I know that I am not the only person thrilled that the elections are finally over. Elections are exhausting, even for those not involved directly with campaigns. You cannot turn the television on without being faced with advertisements tearing down other people, cannot drive down the street without seeing signs in so many lawns and can hardly remember the times before simple conversations turned political.
There is no shame in being a part of elections, in fact it is the only way to bring about lasting change. The Vote No on One campaign drew me in, and I enjoyed planning events that raised awareness and sought conversations about the issue. For me, it was a no brainer. How could anyone possibly believe that women are unable to make the decisions that are best for their families and themselves?
I knew that there would be dissonance on campus. A beautiful thing about living in a community with those who are not the same as you is that there are many viewpoints represented.
I was not surprised the day that I found chalk art showing the statistics of fetal development throughout pregnancy. Was I saddened by what felt like shaming toward those for whom an abortion would be the best, or perhaps only, option? Yes. Surprised? No. I was a little surprised, and again saddened, when Women’s Week 2014 flyers were found on the ground, having been torn down due to disagreement with events listed. But I think that above all, I was saddened when the people of Tennessee voted to pass Amendment One.

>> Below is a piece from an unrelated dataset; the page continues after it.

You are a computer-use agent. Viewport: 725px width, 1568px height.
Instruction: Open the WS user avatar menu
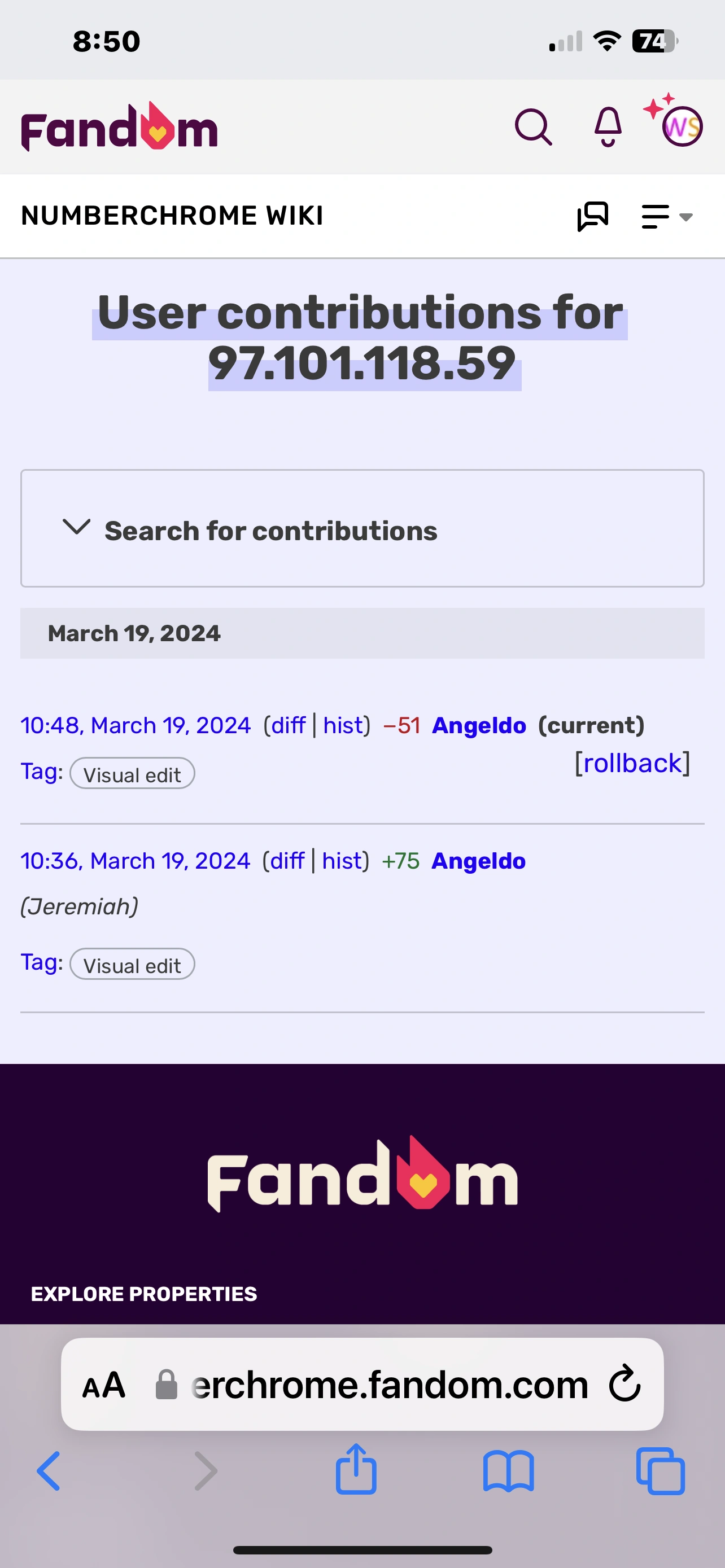click(681, 126)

Do I support abortion? No. I think, probably as many of you do, that abortion is a shame. I so wish that we lived in a time and place where women did not feel that abortion was their only option, but being pro-choice is not the same thing as being pro-life. And from what I have seen, being pro-life is not about being pro-life.
From what I have seen, especially lately, is that being pro-life is actually being pro-birth. We will take away your right to an abortion because we want to save your baby, but we do not want to provide healthcare for him or her. We do not want to send her to good schools or make sure that he has enough to eat. There is quite a difference in pro-life and pro-birth. If the categories for the two looked like what I just described, I would be considered pro-life.
But the categories do not look like that. So instead, we are living in a world where for some women, abortion is their only option. This brings me back to where I started. What does loving your neighbor look like? Does it look like shaming her because of a choice that she made? Does it look like not providing health insurance or caring about food insecurity in homes with children?
Jesus said to love our neighbors as we love ourselves. Jesus did not say to love only the neighbors who have the same political opinion as you. Jesus did not say to love only those who have a jobs that pay them well enough to feed their families. Jesus did not discriminate between who to love, because everyone is our neighbor.
Loving your neighbor means taking care of those who need taking care of. It means protecting the innocent, feeding the hungry, helping the poor. Loving your neighbor means not turning your back on those with whom you disagree. Love your neighbor, even though it is a hard thing to do. Love your neighbor, and do it because Jesus commanded it. Then and only then will you be living the life that He has intended for you.